The first election of Police and Crime Commissioners is to be held tomorrow (15th Nov 2012), with every registered voter eligible to cast a ballot.
The vote will be by a system known as supplementary vote – so you choose your two favourites, and mark them on your ballot. If there’s no candidate with 50% of the first choice vote, all but the top two candidates are eliminated, and the second choice votes for those people are counted. The winner will then be elected PCC for the West Midlands.
There hasn’t been very much publicity surrounding the candidates, which surprised me for something which is going to affect so many people; so I’ve thrown together a quick and dirty guide to my view of the candidates and whether they are worthy of our votes.
First, we have Matt Bennett (Tory) who has no police experience, simplistic pledges with no detail. That’s it really. There’s not enough there to even comment on!
Bill Etheridge (UKIP) who has no police experience, plans to try and work well beyond the remit of a PCC, with a couple of frankly silly pledges, and is an organiser for the ‘Campaign Against Political Correctness’ in the Black Country. Need I really say more? Political correctness may sometimes get a bit silly, but because of it, attitudes to race, religion and disability have softened a lot in recent years. That’s something a PCC candidate of all people should be keen on. If he isn’t, then he gets no vote of mine.
Cath Hannon (Independent), a former police officer who retired as a Detective Superintendent in 2010. She has lead multi-agency teams working against the abuse of women and their civil liberties. Her stated aims are all very realistic, the odds of them being empty promises given her experience seem very low. A strong candidate for me.
Bob Jones (Labour), former chair of the West Midlands Police Authority until 2005, and national Chair of the Association of Police Authorities until 2009. HIGHLY party-political campaign, breaking one of his three pledges before he begins. It’s a pledge that really matters too. Policing matters more than petty squabbles. Simple pledges but for complex problems he claims he can fix. I doubt it, personally.
Ayoub Khan (Lib Dem), former City Councillor with a portfolio of community safety, and a practising barrister. Another candidate decrying the politics of policing whilst doing just that. No specific pledges, but mentions a focus on the fear of crime. Entirely uninspiring, and again, I don’t like the political angle.
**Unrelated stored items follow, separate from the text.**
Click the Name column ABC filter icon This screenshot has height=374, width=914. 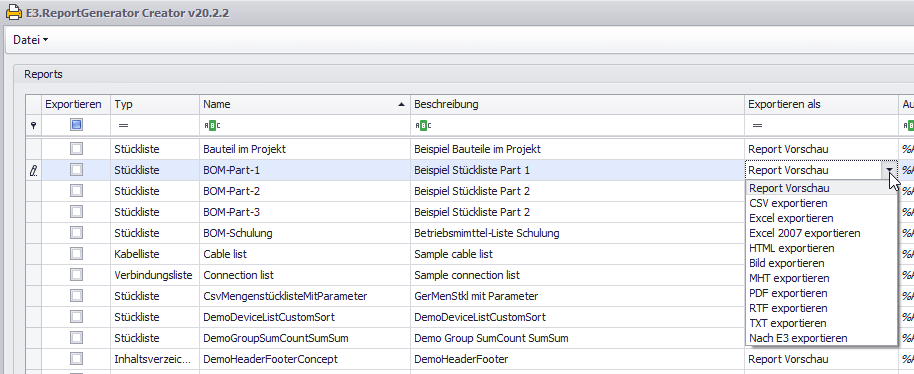click(212, 125)
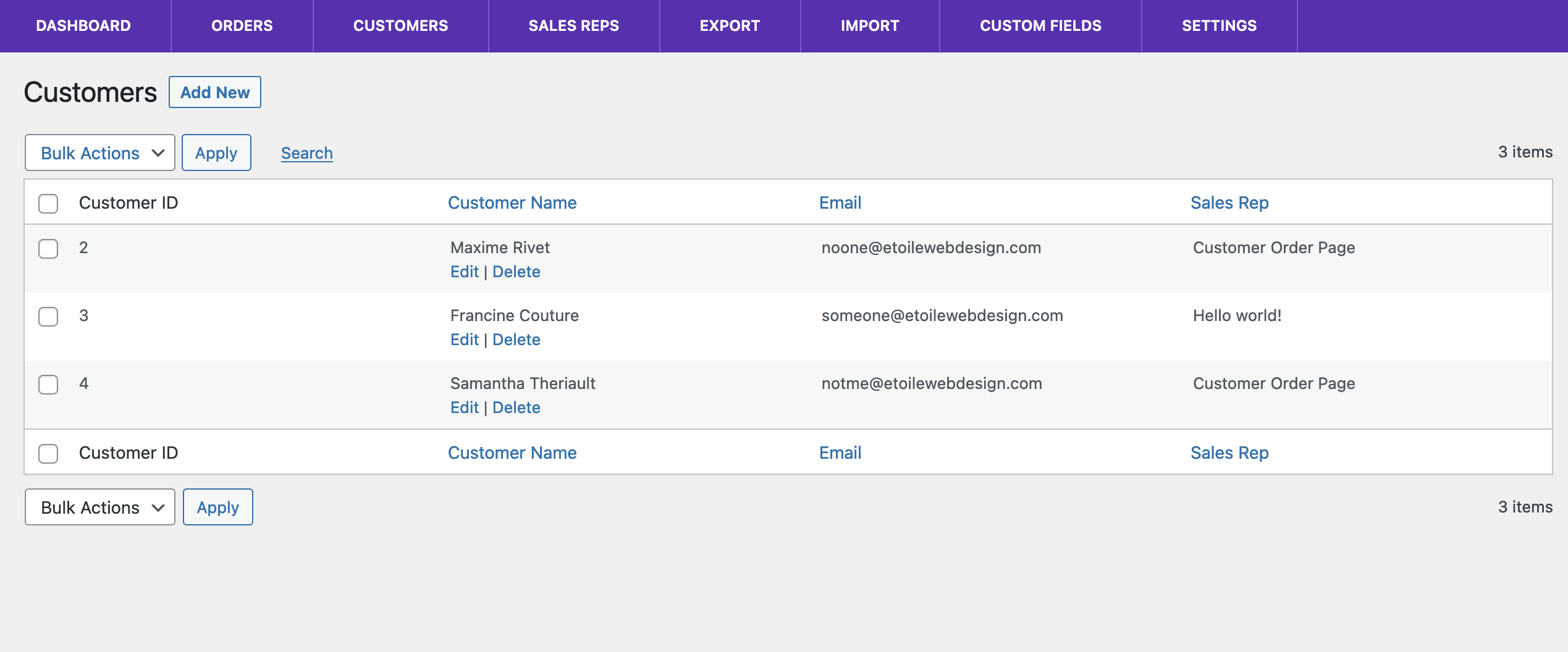Open the Settings tab
The height and width of the screenshot is (652, 1568).
(1219, 26)
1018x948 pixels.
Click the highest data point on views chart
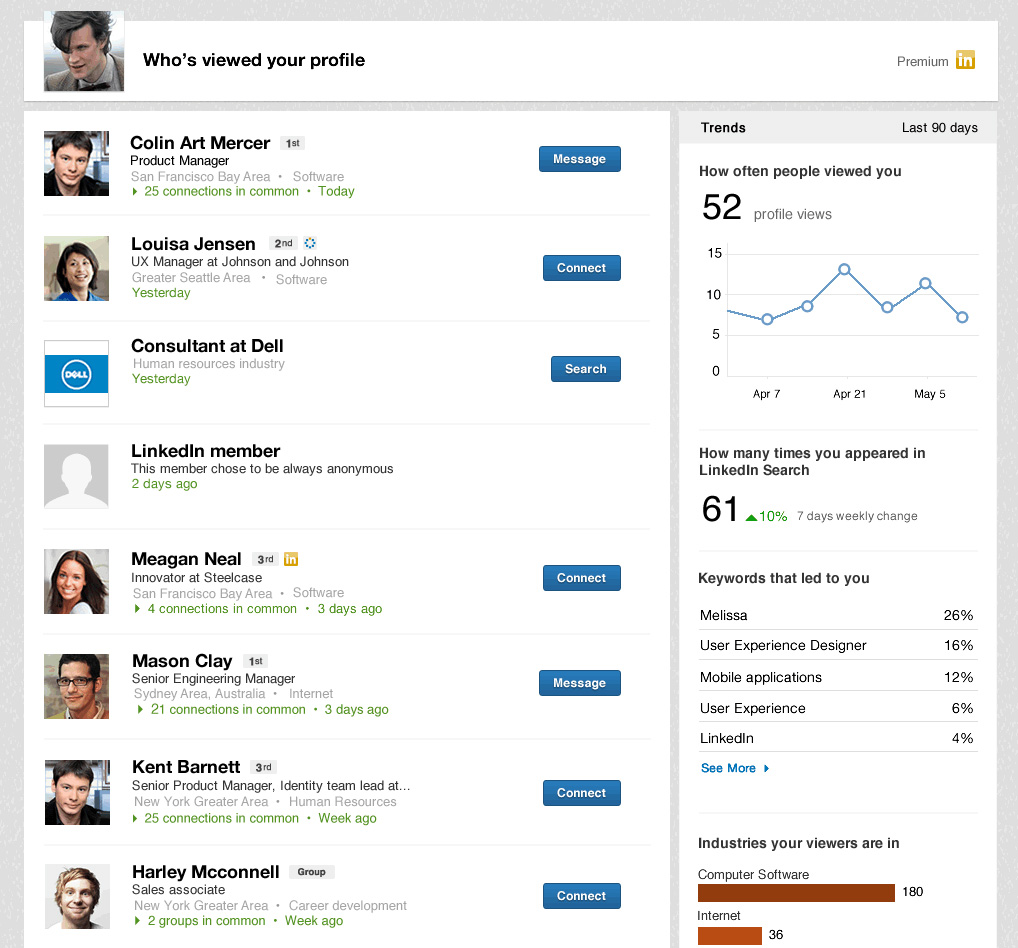click(x=845, y=269)
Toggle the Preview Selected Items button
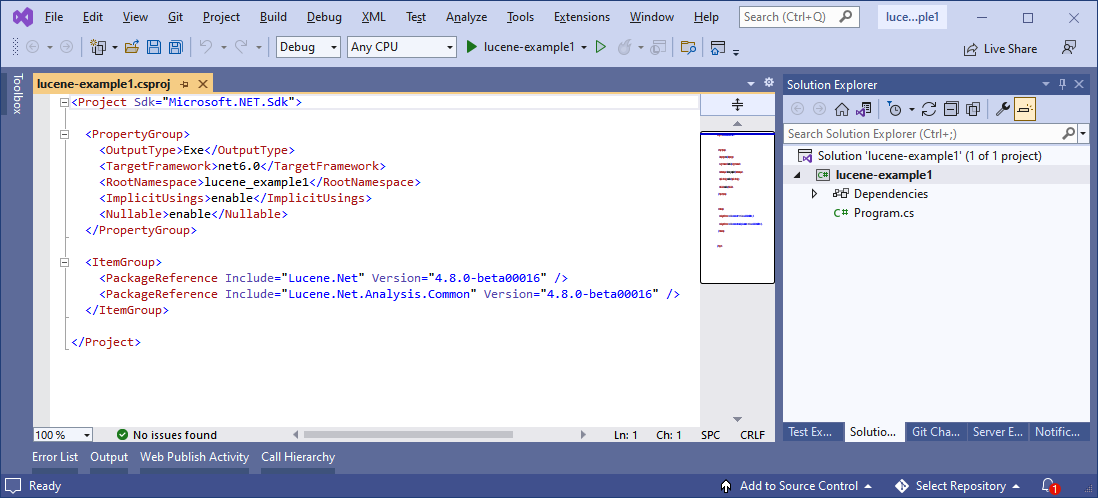Viewport: 1098px width, 498px height. 1025,109
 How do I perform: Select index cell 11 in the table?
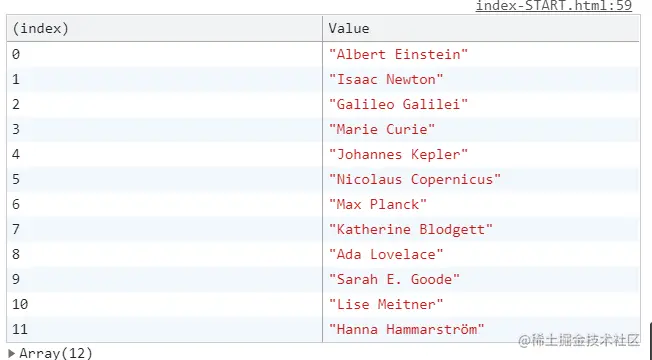[165, 329]
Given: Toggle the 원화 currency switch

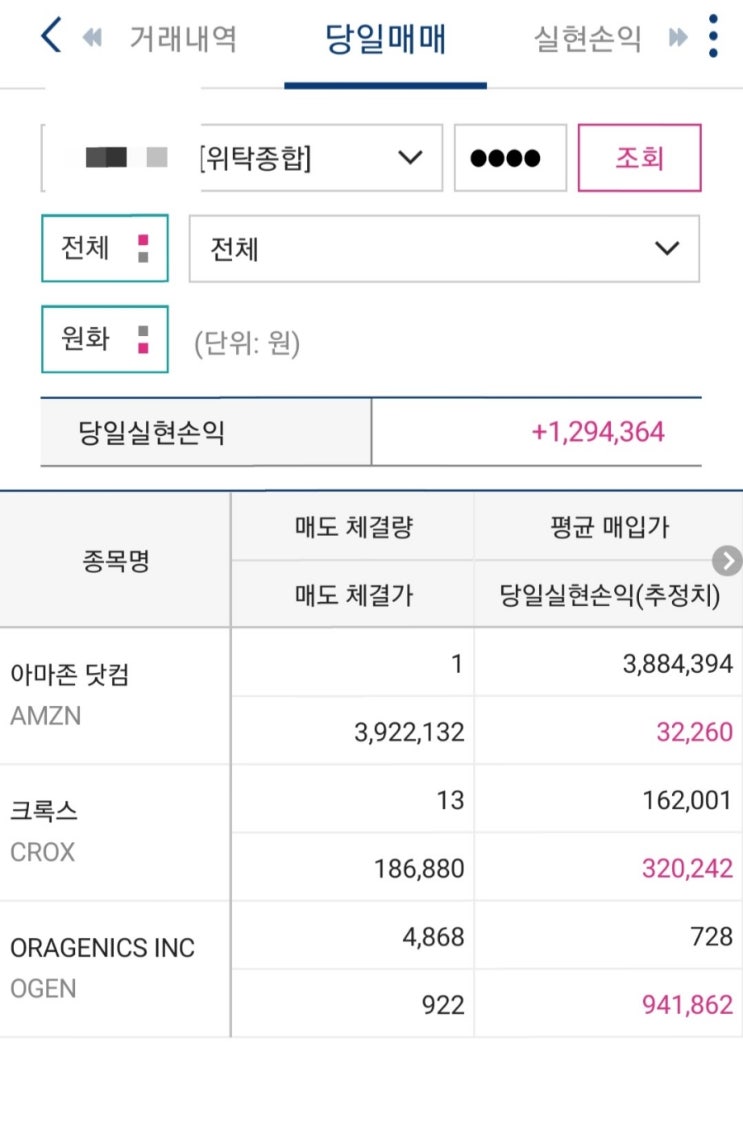Looking at the screenshot, I should pyautogui.click(x=104, y=339).
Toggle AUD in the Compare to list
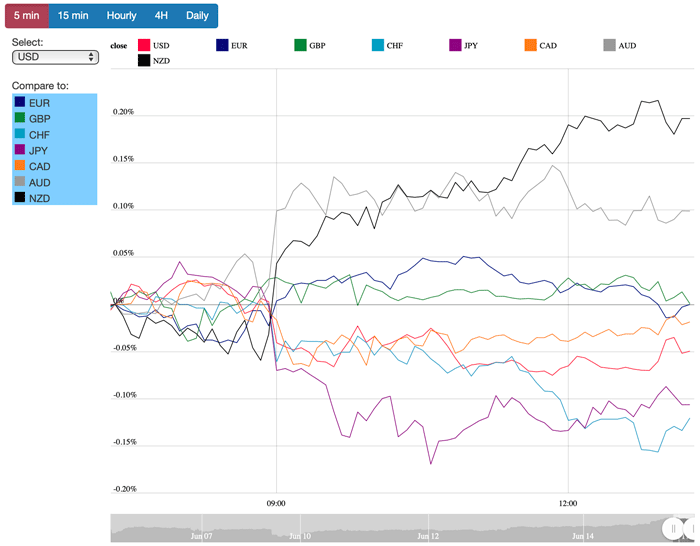Image resolution: width=700 pixels, height=546 pixels. (x=40, y=183)
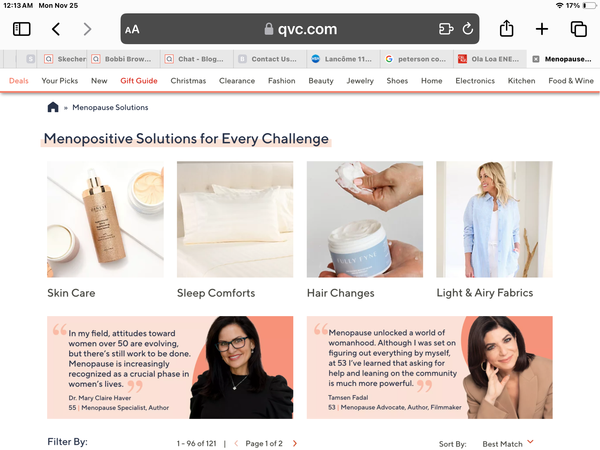Image resolution: width=600 pixels, height=450 pixels.
Task: Open the Share sheet icon
Action: point(506,29)
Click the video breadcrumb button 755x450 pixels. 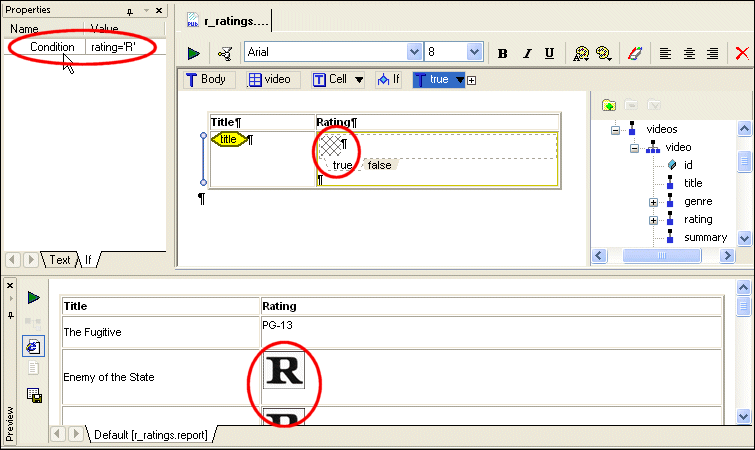pyautogui.click(x=270, y=80)
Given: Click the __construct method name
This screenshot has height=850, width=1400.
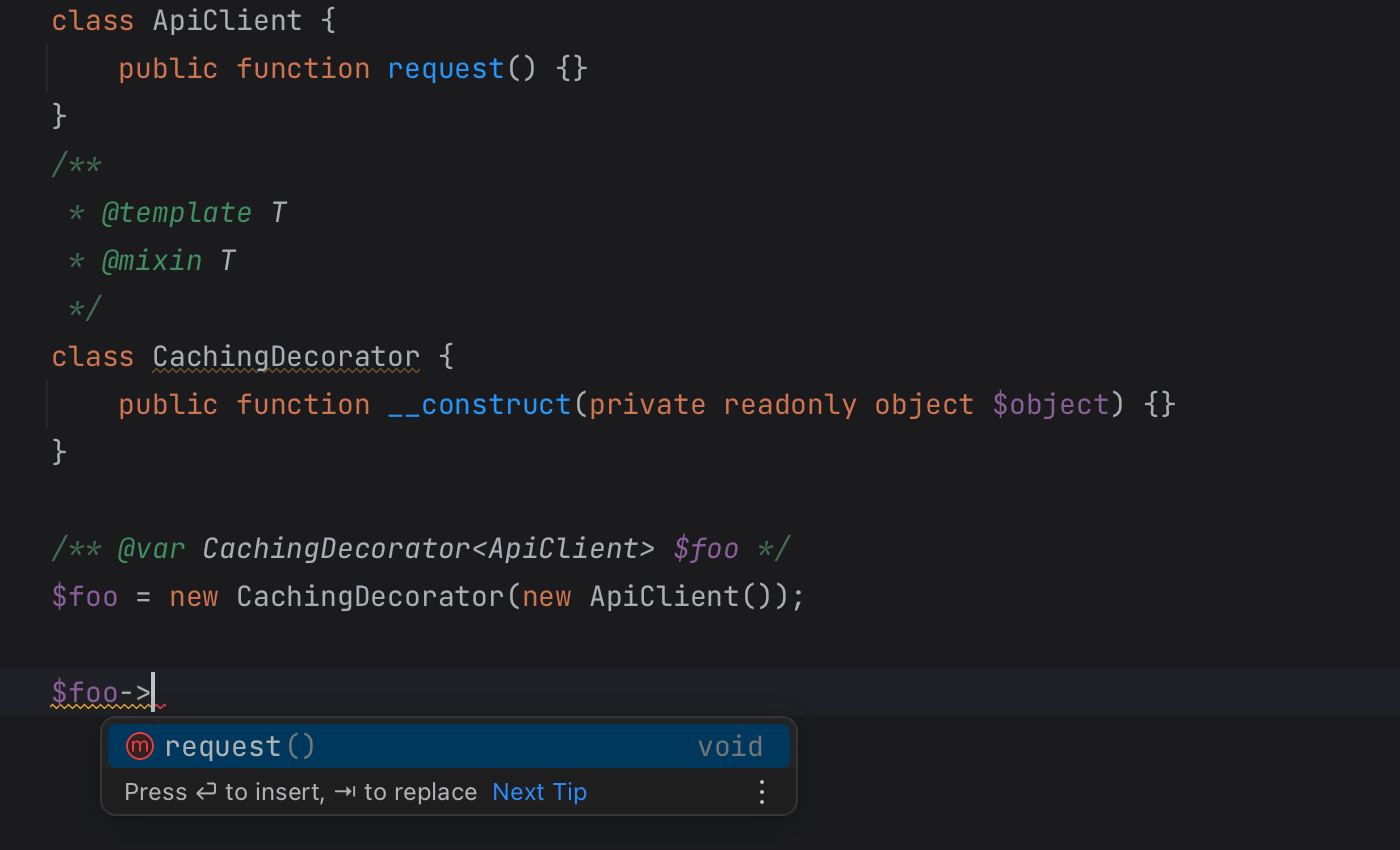Looking at the screenshot, I should coord(479,404).
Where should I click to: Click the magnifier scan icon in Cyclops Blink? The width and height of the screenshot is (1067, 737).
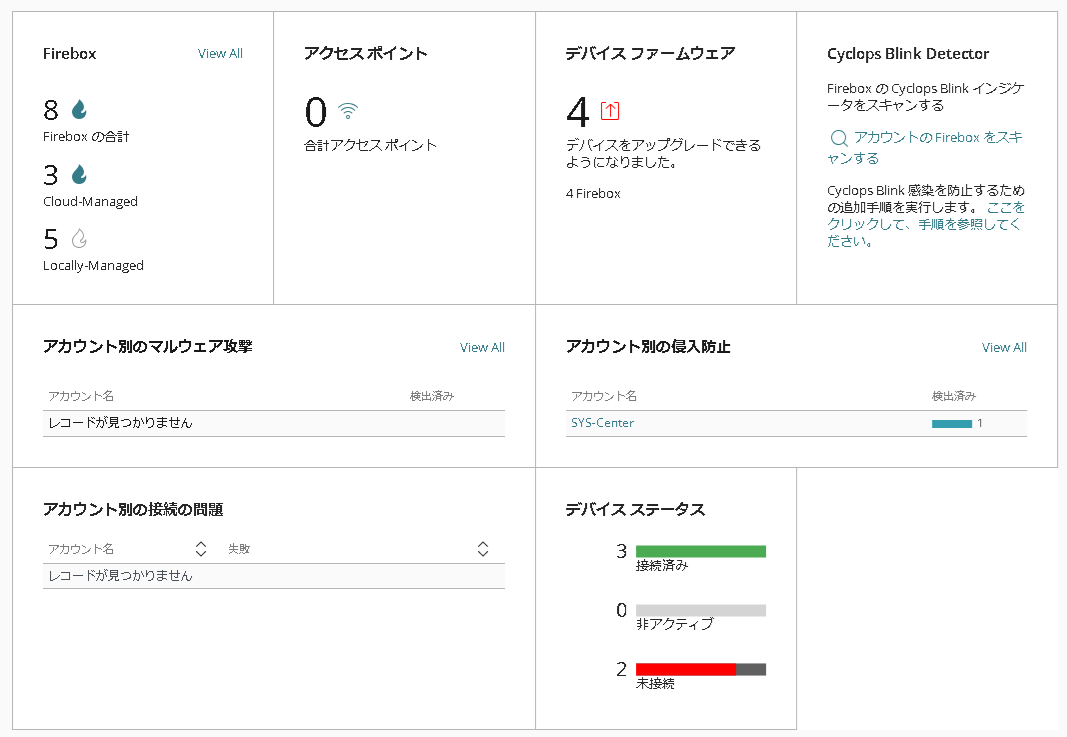(839, 139)
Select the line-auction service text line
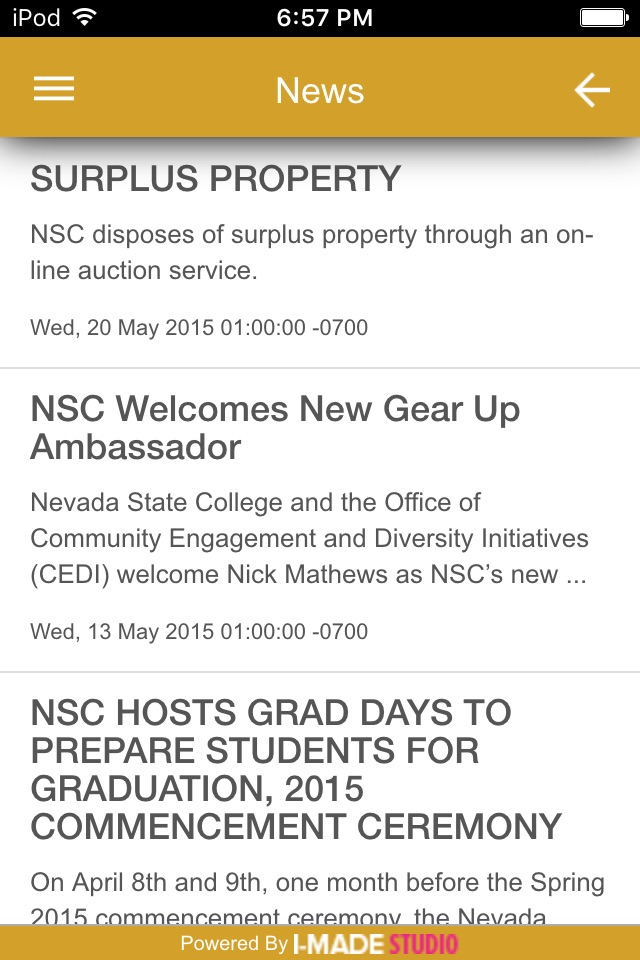This screenshot has height=960, width=640. [x=144, y=270]
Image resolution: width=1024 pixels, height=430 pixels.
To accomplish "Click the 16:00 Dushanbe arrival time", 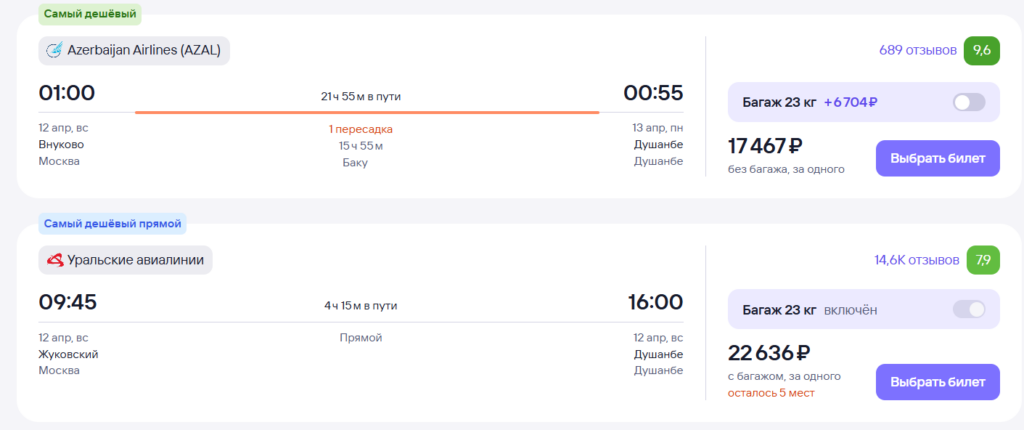I will (656, 302).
Mike Rumble (Independent) former dog handler and CID detective with West Mids police until 1999, now a defence advocate. Proposes some of the more in-depth policies which sound good written down, but may fall flat in reality. Coy with regards some pledges, though hopes to draw a focus from consultation. All in all, there’s not enough there for me to be sure, but there are the beginnings of a good candidate.
Derek Webley (Independent), the first independent member of West Midlands Police Authority to be elected Chair. Lots of rhetoric and no substance. His page is a list of things which sound nice with no detail as to what they actually mean. He also manages, somehow, to politicise being apolitical, doing exactly the same thing as the Labour and Lib Dem candidates. There is not a chance.
All in all, Cath Hannon has my first preference vote. A credible, coherent, and modest enough to be realistic proposal with all the room to expand it she can get. I expect that she’ll manage to get a lot of room. Mike Rumble will probably take my second preference.
Democracy is government by those who turn up. So turn up, and make your choice. Regardless of who you support, please vote tomorrow.